I am looking forward to taking Hope to parks, and seeing how she does with children. I’ll keep you updated! If you aren’t already, follow more of her story on Facebook. You will find several videos of her training progress.

Hope’s Story

This is Hope, the doggo formally known as Africa 🙂 This super sweet girl came to me because between caring for her ill husband, two babies, 98 year old grandma, and her father with dementia, her previous owner just could not afford the time and attention Hope needed to be trained and held accountable.

Hope has spent the better part of the last year outdoors since she is such a high energy dog. One of her favorite past times is running into everybody – adult and child alike – with all the excitement and energy that is in her, and knocking them over. This became a real problem when her former owner was 8 months pregnant.

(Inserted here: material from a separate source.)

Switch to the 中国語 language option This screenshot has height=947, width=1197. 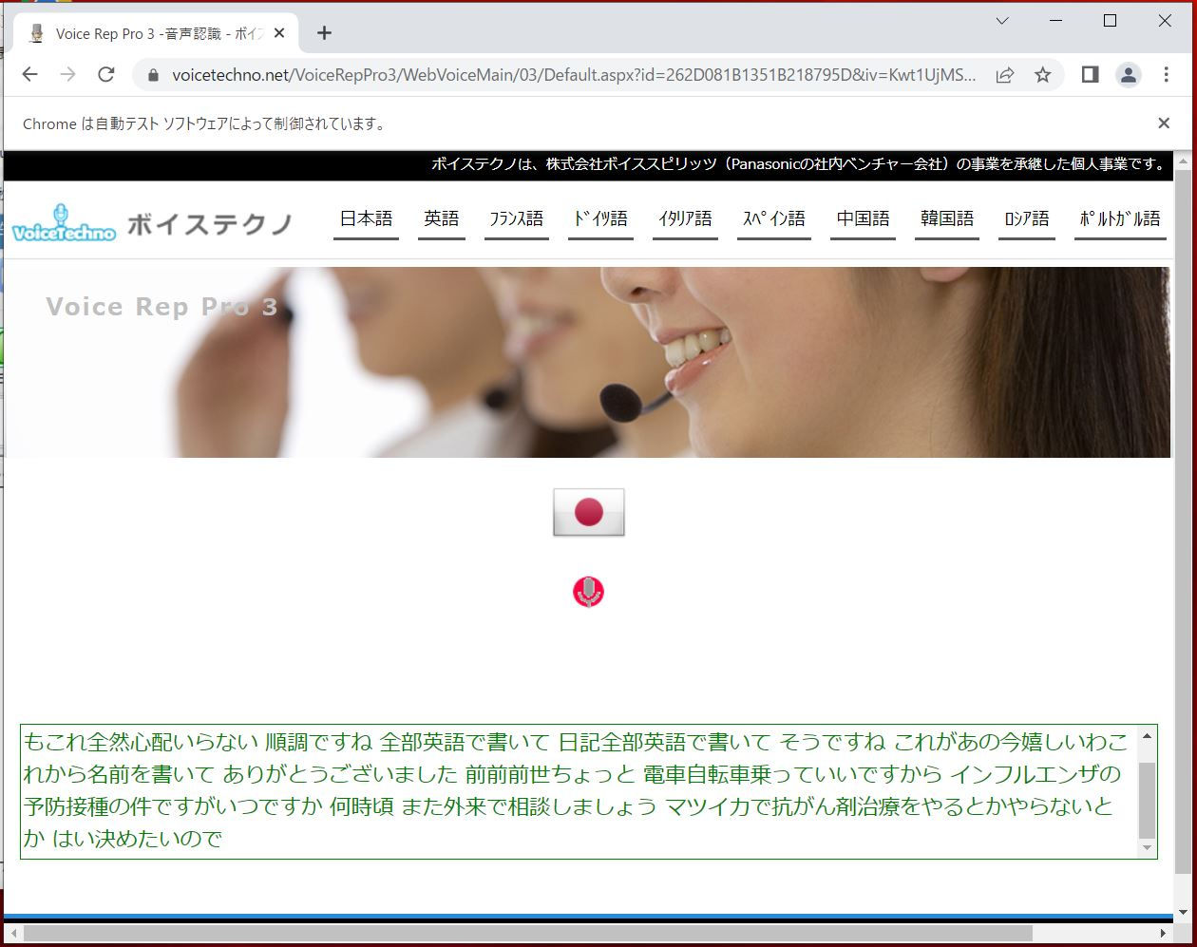tap(862, 218)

Since coming to me, she has shown quite a bit of nervousness and a reluctance to be pet. While some dogs just don’t like being pet, I really think her concern comes from being in a new environment around new dogs. She has only been around one other dog her entire life – a small rat terrior/dachshund mix. She has shown quite a bit of reluctance towards my larger personal dogs, but seems to warm up more quickly towards the smaller dogs that here for training and boarding.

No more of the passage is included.